• **Task details**
Give only a number in reply. It should be how many lines in the records contain the string "will".

• **Extracted information**

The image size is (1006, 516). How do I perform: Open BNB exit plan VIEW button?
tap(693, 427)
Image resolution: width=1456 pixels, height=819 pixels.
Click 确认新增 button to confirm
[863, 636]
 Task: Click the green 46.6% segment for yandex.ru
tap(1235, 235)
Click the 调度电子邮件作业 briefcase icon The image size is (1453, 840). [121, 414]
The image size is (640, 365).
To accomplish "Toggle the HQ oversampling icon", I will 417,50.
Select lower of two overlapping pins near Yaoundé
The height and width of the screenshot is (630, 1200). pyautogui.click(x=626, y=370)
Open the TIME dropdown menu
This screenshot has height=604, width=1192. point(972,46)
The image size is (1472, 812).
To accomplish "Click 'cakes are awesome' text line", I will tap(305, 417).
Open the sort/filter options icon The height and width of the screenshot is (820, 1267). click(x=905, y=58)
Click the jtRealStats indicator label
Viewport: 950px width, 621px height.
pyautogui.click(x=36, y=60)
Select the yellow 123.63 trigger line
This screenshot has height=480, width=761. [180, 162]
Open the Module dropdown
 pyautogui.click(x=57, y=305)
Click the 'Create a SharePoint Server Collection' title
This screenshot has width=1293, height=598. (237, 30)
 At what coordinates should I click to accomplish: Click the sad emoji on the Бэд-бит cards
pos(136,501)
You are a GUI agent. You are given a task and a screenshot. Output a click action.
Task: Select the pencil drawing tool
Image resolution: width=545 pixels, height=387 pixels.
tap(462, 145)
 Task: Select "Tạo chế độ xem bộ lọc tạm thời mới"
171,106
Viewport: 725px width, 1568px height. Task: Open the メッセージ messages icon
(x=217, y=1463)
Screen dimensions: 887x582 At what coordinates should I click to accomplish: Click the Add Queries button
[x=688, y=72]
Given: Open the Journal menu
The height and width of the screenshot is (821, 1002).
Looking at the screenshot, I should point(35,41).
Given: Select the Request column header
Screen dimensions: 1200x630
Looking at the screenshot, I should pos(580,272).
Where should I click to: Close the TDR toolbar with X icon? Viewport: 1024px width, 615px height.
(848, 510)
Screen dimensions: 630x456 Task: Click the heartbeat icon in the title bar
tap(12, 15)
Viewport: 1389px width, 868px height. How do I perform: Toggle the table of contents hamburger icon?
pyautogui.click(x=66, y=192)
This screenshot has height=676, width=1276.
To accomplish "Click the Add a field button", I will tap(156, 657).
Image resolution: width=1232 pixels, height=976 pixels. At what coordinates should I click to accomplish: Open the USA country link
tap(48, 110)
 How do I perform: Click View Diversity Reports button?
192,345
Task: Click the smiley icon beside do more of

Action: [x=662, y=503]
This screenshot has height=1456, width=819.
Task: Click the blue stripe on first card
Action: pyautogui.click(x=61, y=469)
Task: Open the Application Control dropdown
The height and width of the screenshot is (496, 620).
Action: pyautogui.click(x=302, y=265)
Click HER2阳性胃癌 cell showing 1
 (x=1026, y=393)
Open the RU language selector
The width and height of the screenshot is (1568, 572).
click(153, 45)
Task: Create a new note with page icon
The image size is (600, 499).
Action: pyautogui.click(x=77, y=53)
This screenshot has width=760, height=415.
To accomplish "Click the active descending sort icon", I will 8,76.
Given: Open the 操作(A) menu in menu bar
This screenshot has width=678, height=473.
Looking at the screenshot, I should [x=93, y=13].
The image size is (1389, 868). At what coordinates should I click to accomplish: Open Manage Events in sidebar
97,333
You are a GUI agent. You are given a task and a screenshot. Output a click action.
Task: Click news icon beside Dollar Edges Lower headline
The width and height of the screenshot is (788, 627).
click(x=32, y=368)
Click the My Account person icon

• **Solution for this exercise**
4